The Constitution reflects this basic idea of India which the BJP now seeks to betray, he alleged.
Asked about the contention that religion cannot be the basis of citizenship, he said the BJP has paved the way for Pakistan’s founder Mohammad Ali Jinnah’s idea of a nation—where religion would be intrinsic to nationhood—to take root in India and in doing so, dismember the idea of India that Mahatma Gandhi, Nehru, Vallabhbhai Patel, Azad, Ambedkar and their contemporaries fought for.
“The passage of this Bill will mark the definitive victory of Jinnah’s thinking over Mahatma Gandhi’s.
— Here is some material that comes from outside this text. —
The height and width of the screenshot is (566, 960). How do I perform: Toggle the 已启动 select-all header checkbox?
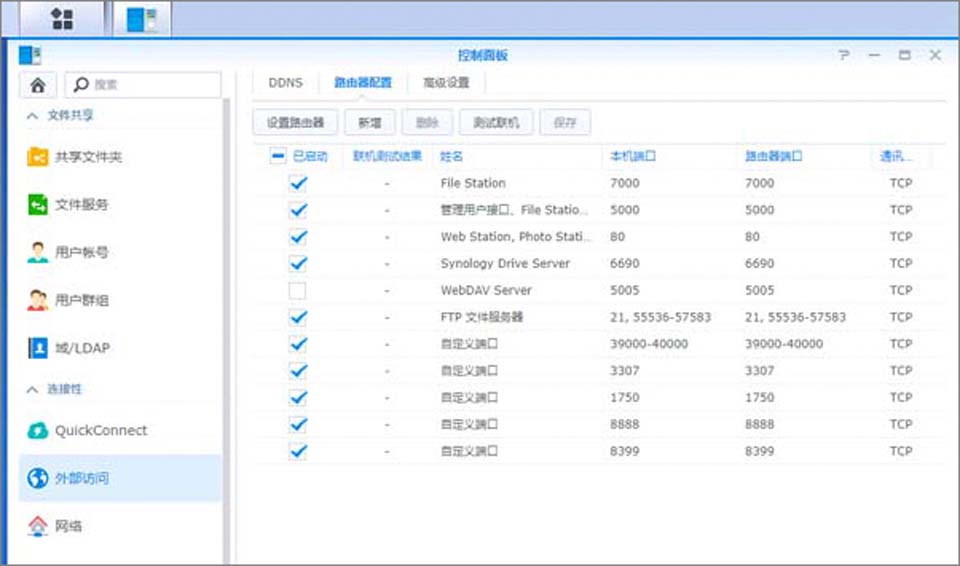click(x=278, y=156)
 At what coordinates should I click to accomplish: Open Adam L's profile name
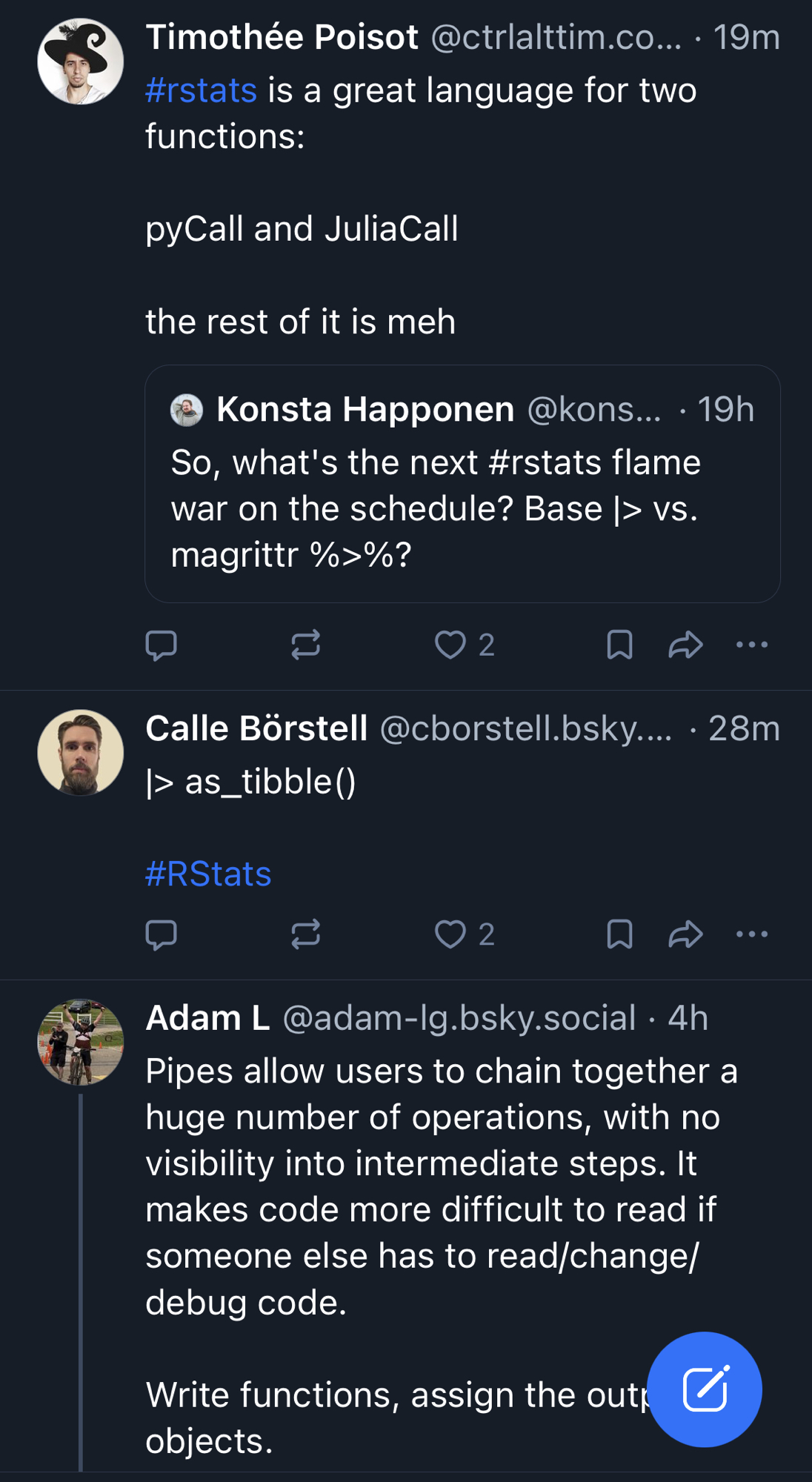207,1018
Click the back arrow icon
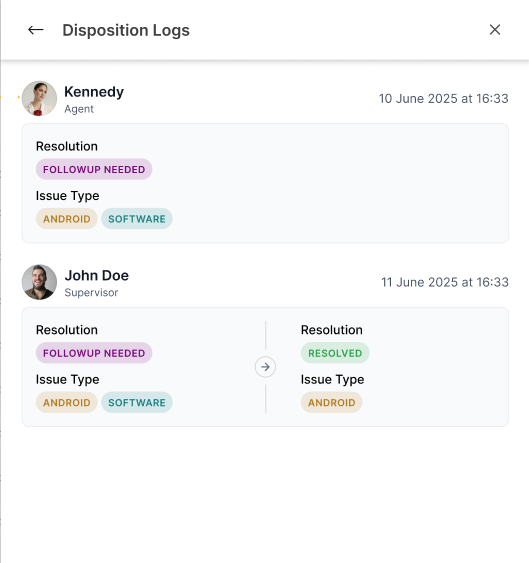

How ironic that it should be the stridently chauvinistic BJP that ensures the final vindication of Mohammad Ali Jinnah,” the 63-year-old MP from Thiruvananthapuram said.
He said the Bill also goes against the historic legacy that Hindus were proud to lay claim to.
“Swami Vivekananda had famously told the World Parliament of Religions in Chicago in 1893 that he was proud to speak for a land that has always offered refuge to the persecuted of all nations and faiths,” he said.
“We lived up to Vivekananda’s values in giving shelter to Tibetan refugees, the Bahai community, Sri Lankan Tamils, and 10 million Bangladeshis – the largest refugee exodus in human history – without ever asking about their religion,” he said.
Referring to the Muslims, he said the BJP government wants to single out one community and refuses to grant it asylum from oppression on the same conditions as other communities.
They are also ensuring that members of the same community within India will be subject to a climate of fear and oppression that will get worse in the wake of this exercise, he claimed.
The contentious Citizenship (Amendment) Bill that seeks to grant citizenship to non-Muslim refugees from Pakistan, Bangladesh and Afghanistan if they faced religious persecution there is likely to be introduced in Lok Sabha on December 9
On the prospects of the Bill in Parliament, Tharoor said despite the majority that the ruling party currently enjoys, he is confident that the Opposition, including some parties that may have normally been sympathetic to the BJP but disagree with the proposed Bill, will come together and offer the strongest possible resistance in both Houses.
“The BJP may be able to bulldoze the legislation through the Lok Sabha but in the Rajya Sabha they are likely to face a sterner test since they don’t enjoy the same absolute majority there,” he said.
This Bill would not just alienate an entire community based on faith, it would completely ignore all other forms of persecution — on the basis of ethnicity, gender, sexual orientation, political opinion, he claimed.
It would create a climate of hatred and discrimination against one community, Tharoor said.
The Congress is in favour of India offering shelter and even citizenship to persecuted minorities from neighbouring countries, but not to specifying of their religious affiliations, he said, claiming that the Bill is an “assault on the very soul of India”.
Asked about a National Register of Citizens (NRC) nationwide as proposed by the BJP, he claimed there is tremendous opposition to the idea because in practice it will cause enormous social upheaval.
“I have already personally received hundreds of messages and emails from many, even Bengali Hindus who have been in Assam for generations, who are worried that they could soon be the target of hate crimes should the bill be cleared,” he said.
The Congress had first proposed an NRC in Assam to fulfil the terms of the Assam Accord, but now both the Congress and the BJP have found it a deeply flawed exercise, he said.
“Can you imagine the same flaws replicated on a national scale? If the government carries out an all India NRC, millions of people born and raised here, who know no other home, will get excluded as many won’t be able to ‘prove’ their citizenship,” Tharoor said.